[WHAT TO WORK ON] Of all the lines in the entries below, give again exactly those starting at the line containing "This screenshot has width=1149, height=959." and ending at the line containing "Select column A header", both ends included, and no others.

[RECORDS SUPPLIED]
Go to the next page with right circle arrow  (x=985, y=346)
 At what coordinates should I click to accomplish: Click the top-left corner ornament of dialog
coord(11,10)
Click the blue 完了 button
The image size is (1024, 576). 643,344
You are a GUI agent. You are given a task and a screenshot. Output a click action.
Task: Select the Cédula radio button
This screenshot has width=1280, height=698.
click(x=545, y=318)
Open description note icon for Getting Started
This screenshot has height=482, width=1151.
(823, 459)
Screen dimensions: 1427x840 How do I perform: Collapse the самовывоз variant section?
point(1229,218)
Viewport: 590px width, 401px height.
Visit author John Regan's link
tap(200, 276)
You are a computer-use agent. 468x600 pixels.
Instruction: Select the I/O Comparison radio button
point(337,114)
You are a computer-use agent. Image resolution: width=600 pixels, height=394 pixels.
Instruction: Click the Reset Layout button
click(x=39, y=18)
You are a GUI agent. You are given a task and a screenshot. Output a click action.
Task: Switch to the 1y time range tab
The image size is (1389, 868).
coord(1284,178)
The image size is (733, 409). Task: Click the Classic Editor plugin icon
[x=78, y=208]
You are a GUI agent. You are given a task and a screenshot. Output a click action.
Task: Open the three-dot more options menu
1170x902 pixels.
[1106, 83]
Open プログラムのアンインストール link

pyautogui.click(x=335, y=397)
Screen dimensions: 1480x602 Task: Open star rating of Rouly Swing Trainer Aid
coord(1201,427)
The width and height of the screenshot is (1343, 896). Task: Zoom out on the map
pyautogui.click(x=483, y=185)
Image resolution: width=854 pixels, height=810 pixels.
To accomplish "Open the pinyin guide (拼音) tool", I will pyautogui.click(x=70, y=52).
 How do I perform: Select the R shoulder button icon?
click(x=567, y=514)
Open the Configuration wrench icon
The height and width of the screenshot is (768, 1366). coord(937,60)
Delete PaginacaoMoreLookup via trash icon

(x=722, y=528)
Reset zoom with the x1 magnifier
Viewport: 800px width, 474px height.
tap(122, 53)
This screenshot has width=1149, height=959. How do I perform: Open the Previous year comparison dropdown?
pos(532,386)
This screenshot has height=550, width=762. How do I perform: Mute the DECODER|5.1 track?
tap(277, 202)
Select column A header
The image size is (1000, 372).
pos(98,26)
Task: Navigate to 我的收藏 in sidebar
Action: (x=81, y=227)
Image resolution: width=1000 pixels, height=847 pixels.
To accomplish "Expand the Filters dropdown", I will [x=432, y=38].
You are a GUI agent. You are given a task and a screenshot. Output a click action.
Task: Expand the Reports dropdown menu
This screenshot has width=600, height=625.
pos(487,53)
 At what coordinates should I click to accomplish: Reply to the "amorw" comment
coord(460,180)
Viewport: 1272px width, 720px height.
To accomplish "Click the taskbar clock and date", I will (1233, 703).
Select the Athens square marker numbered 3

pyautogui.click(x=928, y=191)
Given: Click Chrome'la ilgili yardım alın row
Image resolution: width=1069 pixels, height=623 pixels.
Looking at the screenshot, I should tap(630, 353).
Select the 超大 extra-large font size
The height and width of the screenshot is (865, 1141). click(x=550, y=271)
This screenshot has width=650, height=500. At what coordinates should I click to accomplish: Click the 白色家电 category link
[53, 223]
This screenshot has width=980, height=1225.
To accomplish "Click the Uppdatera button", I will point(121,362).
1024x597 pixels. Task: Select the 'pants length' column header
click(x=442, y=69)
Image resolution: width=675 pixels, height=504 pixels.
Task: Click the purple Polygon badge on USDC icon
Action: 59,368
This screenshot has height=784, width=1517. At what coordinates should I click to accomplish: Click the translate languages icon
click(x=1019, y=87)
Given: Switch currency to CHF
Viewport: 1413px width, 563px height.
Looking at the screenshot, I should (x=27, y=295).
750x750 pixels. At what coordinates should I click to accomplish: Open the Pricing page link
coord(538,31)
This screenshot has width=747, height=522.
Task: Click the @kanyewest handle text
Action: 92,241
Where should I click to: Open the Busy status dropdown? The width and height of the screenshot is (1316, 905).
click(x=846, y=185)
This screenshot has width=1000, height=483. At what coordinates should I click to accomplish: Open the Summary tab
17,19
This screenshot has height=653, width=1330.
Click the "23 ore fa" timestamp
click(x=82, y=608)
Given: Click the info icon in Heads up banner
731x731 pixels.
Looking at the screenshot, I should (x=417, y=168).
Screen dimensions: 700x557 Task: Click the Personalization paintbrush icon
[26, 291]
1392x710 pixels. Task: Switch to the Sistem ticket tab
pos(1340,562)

[TASK OUTPUT]
This screenshot has width=1149, height=959. How do I perform: Open the Previous year comparison dropdown?
pos(532,386)
This screenshot has height=550, width=762. How do I perform: Mute the DECODER|5.1 track?
tap(277, 202)
Select column A header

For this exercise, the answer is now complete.